Third, reading classical literature in its original language is now somewhat subversive, a smack in the eye towards where the university is going, which is becoming one giant business school where “The Knowledge That Matters” is the “Knowledge that Might Pay if You Please Your Corporate Masters Well Enough.” Learning a living language, which is a fine thing, for sure, and to be encouraged, can always be rationalized and instrumentalized: “Oh, you can work for This Industry if you know That Language.” Maybe I’d just like to make it easier to talk to my friends from Africa, or I’d like my brain to work better. For me.

Finally, ancient Greece and Roman are nice comparisons, and really attempting to learn those similarities and differences between the way they thought and they way we think has rewarded me again and again. You go into reading the ancients thinking that it’s all different; there’s no way that a people who, as a matter of routine, advocated for the death of deformed babies. And then you go through and read the material and find, again and again, writing which is utterly contemporary. Those moments are when I feel like I might actually catch a rare glimpse of the ideas that might actually be universal to humanity. It happens when I read a novel by an Indonesian writer, and it happens when I read those long dead.

As I finish off my special study if Aristotle, one little bit from Book V in the Politics that has to make one think about America of the past 30 years:

And it is a device of tyranny to make the subjects poor, so that a guard may not be kept, and also that the people being busy with their daily affairs may not have leisure to plot against their ruler. Instances of this are the pyramids in Egypt and the votive offerings of the Cypselids, and the building of the temple of Olympian Zeus by the Pisistratidae and of the temples at Samos, works of Polycrates (for all these undertakings produce the same effect, constant occupation and poverty among the subject people); and the levying of taxes, as at Syracuse (for in the reign of Dionysius the result of taxation used to be that in five years men had contributed the whole of their substance). Also the tyrant is a stirrer-up of war, with the deliberate purpose of keeping the people busy and also of making them constantly in need of a leader. Also whereas friends are a means of security to royalty, it is a mark of a tyrant to be extremely distrustful of his friends, on the ground that, while all have the wish, these chiefly have the power. Also the things that occur in connection with the final form of democracy are all favorable to tyranny—dominance of women in the homes, in order that they may carry abroad reports against the men, and lack of discipline among the slaves, for the same reason; for slaves and women do not plot against tyrants, and also, if they prosper under tyrannies, must feel well-disposed to them, and to democracies as well (for the common people also wishes to be sole ruler). Hence also the flatterer is in honor with both—with democracies the demagogue (for the demagogue is a flatterer of the people), and with the tyrants those who associate with them humbly, which is the task of flattery.
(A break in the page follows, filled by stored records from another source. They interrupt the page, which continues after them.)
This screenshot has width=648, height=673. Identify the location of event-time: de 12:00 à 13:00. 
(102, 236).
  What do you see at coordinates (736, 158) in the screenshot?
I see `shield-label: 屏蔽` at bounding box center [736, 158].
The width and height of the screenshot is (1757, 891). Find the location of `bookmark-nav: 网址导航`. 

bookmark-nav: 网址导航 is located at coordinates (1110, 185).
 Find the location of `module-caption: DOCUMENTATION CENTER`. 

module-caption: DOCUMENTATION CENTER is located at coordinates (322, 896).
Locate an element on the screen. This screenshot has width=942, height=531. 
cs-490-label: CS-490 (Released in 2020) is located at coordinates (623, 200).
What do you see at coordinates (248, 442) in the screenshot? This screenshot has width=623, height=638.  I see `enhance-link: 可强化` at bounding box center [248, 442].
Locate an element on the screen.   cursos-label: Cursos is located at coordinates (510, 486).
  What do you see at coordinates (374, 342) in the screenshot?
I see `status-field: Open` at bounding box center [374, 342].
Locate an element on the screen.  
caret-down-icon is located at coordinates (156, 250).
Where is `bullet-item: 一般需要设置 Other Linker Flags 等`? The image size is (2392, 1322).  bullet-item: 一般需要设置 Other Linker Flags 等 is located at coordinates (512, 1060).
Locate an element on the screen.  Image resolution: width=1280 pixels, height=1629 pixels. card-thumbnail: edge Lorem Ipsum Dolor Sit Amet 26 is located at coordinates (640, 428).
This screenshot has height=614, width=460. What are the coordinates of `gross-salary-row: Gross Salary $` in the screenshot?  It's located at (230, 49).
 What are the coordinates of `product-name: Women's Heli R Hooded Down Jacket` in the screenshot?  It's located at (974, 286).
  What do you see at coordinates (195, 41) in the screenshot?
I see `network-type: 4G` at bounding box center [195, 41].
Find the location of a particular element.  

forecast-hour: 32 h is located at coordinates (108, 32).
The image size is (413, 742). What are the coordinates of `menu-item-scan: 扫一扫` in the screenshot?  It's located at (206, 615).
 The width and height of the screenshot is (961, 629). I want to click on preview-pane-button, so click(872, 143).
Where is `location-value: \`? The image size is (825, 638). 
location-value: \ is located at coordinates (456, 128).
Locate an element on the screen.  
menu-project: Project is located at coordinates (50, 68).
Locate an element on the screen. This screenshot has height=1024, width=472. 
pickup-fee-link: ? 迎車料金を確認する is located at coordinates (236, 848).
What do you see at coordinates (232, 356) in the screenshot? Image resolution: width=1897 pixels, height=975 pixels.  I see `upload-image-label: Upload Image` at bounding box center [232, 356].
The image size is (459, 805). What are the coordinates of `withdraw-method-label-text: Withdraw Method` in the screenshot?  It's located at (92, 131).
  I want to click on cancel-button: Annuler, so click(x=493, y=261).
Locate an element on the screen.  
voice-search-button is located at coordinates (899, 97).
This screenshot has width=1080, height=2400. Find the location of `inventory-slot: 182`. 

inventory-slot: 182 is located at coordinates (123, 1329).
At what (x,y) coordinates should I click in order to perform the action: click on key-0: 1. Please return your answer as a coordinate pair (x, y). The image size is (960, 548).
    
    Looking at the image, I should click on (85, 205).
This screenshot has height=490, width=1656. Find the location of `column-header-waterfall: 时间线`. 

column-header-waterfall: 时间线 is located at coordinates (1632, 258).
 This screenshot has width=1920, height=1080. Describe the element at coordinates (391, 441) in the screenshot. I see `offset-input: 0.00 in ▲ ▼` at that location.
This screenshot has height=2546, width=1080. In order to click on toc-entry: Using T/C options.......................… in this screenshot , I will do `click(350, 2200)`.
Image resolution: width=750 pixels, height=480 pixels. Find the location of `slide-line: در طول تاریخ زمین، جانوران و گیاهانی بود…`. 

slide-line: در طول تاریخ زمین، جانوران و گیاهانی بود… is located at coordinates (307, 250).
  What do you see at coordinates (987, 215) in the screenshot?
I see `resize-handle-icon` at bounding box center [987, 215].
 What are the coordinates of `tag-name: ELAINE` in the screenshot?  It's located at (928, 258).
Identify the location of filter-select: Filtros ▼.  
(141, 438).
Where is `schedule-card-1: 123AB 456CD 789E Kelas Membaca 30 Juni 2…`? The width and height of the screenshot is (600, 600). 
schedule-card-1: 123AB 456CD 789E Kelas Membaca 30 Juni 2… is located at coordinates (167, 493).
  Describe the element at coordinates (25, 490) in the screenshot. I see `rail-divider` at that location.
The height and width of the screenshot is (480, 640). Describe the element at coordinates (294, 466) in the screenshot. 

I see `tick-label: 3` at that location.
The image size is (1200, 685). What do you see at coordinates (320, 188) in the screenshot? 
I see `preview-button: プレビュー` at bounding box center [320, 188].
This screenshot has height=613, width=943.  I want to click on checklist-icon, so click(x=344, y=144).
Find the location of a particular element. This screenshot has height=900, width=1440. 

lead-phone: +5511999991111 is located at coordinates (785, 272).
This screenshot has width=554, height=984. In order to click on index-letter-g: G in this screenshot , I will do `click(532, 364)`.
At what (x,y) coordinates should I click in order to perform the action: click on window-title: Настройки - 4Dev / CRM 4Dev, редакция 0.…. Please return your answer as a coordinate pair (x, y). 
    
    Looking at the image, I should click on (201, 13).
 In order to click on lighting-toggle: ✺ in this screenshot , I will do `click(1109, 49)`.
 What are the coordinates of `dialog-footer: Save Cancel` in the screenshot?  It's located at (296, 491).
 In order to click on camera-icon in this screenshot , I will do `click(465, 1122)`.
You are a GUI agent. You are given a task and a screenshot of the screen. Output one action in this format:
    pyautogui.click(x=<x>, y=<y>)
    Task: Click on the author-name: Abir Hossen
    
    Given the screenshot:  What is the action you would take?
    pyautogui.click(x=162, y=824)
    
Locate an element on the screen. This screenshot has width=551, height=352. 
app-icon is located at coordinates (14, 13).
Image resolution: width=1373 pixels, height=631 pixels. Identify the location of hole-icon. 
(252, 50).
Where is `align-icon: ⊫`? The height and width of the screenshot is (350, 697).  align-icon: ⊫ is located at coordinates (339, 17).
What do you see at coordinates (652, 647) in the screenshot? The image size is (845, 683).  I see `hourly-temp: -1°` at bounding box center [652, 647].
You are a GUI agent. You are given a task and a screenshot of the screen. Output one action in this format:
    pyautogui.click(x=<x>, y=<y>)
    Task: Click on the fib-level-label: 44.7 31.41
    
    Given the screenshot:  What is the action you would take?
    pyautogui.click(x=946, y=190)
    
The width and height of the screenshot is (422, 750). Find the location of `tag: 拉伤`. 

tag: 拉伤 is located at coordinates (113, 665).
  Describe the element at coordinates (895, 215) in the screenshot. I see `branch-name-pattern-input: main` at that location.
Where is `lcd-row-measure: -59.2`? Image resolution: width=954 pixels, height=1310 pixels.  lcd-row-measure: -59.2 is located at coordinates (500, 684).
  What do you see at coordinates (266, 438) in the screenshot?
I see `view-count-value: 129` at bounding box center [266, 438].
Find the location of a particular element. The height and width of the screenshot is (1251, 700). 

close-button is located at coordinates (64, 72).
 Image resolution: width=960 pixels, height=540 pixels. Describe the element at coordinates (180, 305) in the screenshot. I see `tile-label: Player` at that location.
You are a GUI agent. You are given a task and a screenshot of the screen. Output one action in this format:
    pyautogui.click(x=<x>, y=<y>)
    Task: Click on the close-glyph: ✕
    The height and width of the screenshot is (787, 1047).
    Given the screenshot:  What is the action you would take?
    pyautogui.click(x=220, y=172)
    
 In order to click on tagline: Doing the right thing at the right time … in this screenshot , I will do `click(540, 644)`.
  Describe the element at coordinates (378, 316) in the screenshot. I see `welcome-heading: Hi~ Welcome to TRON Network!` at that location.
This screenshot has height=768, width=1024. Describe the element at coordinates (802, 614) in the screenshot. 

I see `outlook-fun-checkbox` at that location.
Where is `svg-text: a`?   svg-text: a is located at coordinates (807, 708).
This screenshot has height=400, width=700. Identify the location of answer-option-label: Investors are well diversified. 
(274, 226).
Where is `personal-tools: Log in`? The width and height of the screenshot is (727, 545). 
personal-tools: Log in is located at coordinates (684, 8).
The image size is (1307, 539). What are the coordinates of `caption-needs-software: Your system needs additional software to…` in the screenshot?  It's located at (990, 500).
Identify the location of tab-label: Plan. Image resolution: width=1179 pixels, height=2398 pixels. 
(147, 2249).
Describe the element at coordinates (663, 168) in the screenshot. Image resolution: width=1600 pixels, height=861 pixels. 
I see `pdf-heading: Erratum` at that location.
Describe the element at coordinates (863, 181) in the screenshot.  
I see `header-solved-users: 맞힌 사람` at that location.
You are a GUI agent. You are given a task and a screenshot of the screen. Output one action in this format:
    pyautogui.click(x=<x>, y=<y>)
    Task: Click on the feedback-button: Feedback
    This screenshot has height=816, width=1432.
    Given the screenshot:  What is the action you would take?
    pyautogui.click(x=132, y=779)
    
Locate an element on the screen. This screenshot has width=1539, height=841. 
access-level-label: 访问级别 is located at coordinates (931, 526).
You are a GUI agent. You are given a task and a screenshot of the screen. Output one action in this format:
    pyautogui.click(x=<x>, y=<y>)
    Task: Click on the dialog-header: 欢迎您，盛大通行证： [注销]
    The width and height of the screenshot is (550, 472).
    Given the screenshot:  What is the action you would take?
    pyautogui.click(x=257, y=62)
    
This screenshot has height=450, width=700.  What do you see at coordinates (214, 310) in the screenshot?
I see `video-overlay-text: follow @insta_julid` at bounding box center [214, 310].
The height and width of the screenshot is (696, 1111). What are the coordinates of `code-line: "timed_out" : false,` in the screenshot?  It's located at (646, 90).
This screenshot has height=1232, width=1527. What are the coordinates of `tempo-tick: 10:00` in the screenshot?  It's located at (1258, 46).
ZOMGosh! All that democracy, letting the wimmens control the house! Where will it end? And yet there’s a bunch of wisdom here, too, about the role of poverty in keeping people controlled, and the use of war as a means to isolate and control one’s own people.

One advantage of reading the Greek, as slow-going as it is for me, is that you get all Aristotle’s good misogyny words. Here he uses the phrase γυναικοκρατια τε περι τ`ας `οικιας for the “The rule of woman in the households”…γυναικοκρατια is even an ugly world in Greek, made even more so by that double K in the middle. Women in charge! Horrors.

Fortunately we seem highly unlikely from having to fret too much about that, 2,300 years later.